Supplied material Start Marker

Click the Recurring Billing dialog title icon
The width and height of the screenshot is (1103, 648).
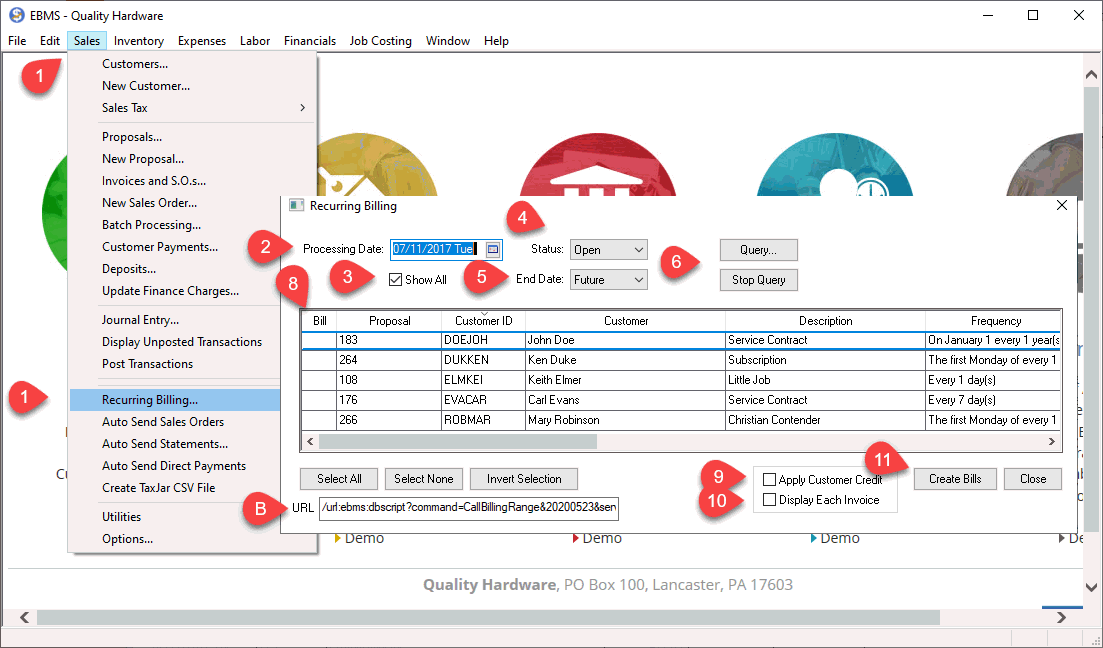click(296, 206)
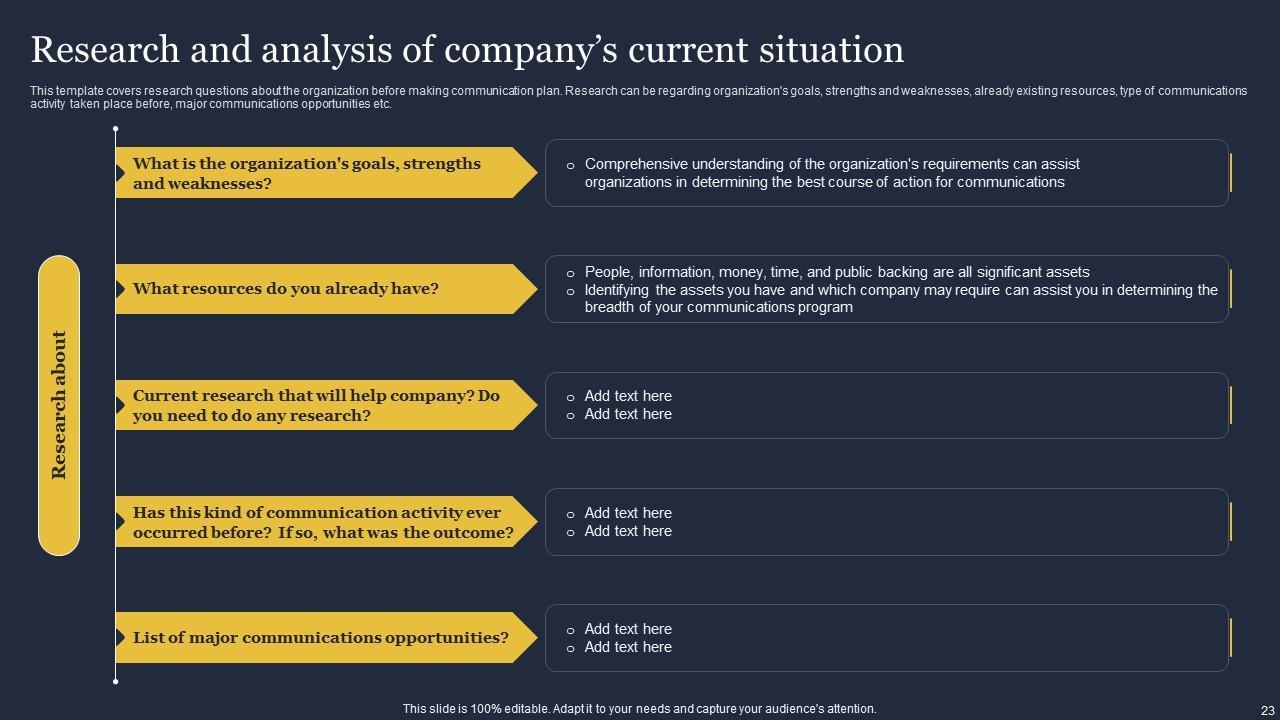Screen dimensions: 1280x720
Task: Click the "What resources do you already have?" arrow
Action: pos(320,289)
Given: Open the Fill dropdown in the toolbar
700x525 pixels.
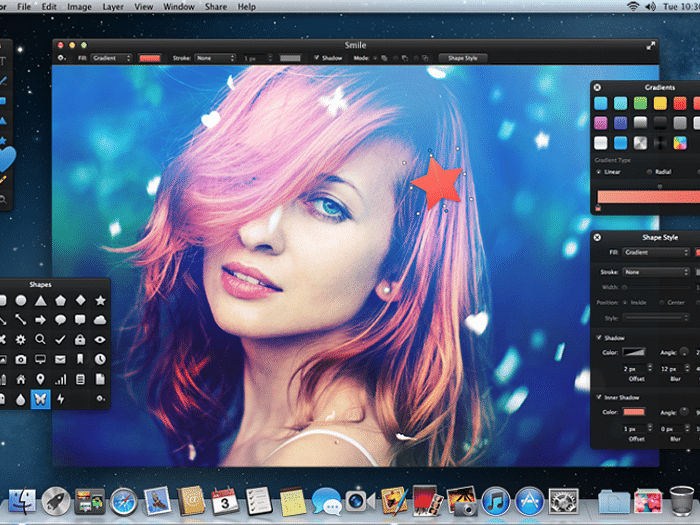Looking at the screenshot, I should [109, 58].
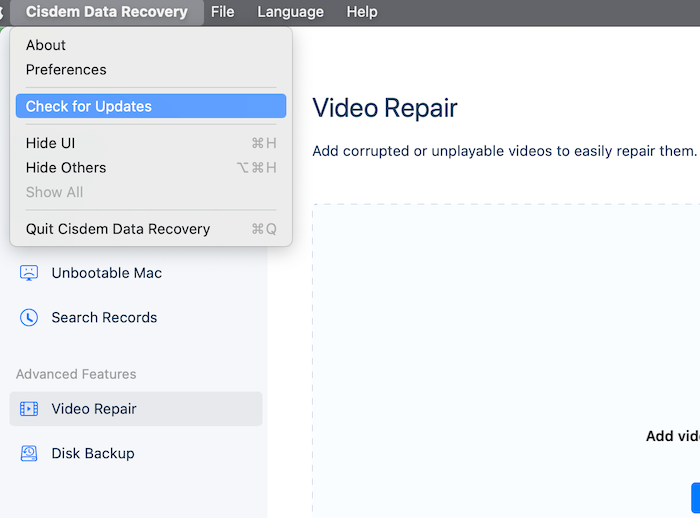
Task: Select the Unbootable Mac label in sidebar
Action: click(106, 273)
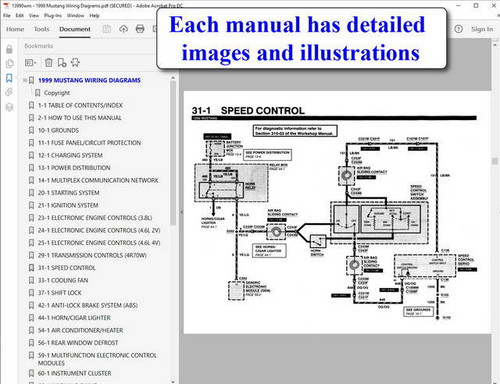Open the bookmarks options dropdown

click(31, 62)
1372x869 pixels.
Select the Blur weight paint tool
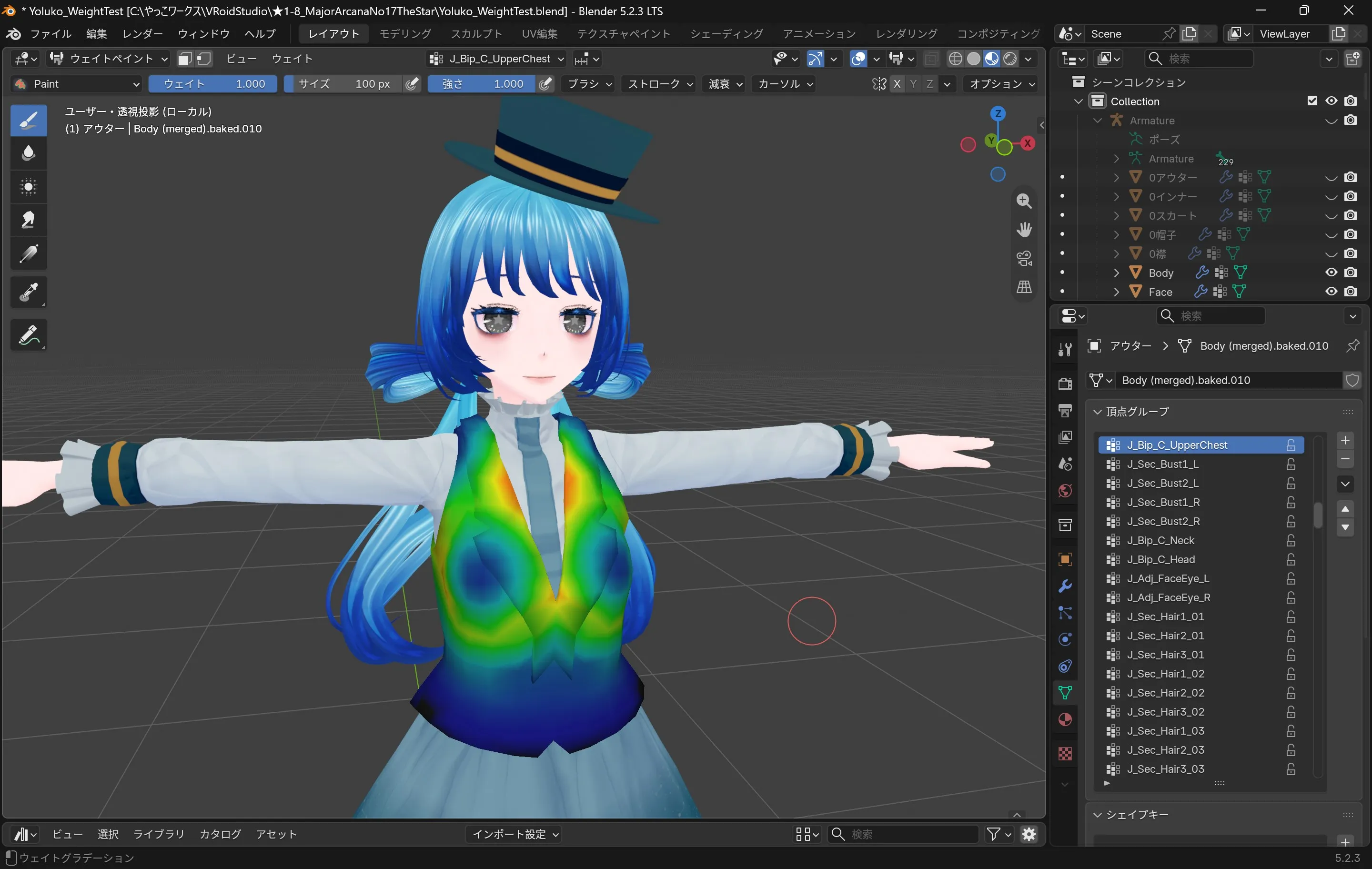coord(29,153)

Supplied material End Marker

Task directions:
Your answer should be an exact copy of the records above, with no pictures in it.

Exercise solution:
Click the Recurring Billing dialog title icon
The width and height of the screenshot is (1103, 648).
click(296, 206)
Screen dimensions: 1280x720
Task: Click the "What resources do you already have?" arrow
Action: pos(320,289)
Given: Open the Fill dropdown in the toolbar
700x525 pixels.
Looking at the screenshot, I should [109, 58].
Task: Select the Unbootable Mac label in sidebar
Action: click(106, 273)
Open the bookmarks options dropdown

click(31, 62)
1372x869 pixels.
Select the Blur weight paint tool
coord(29,153)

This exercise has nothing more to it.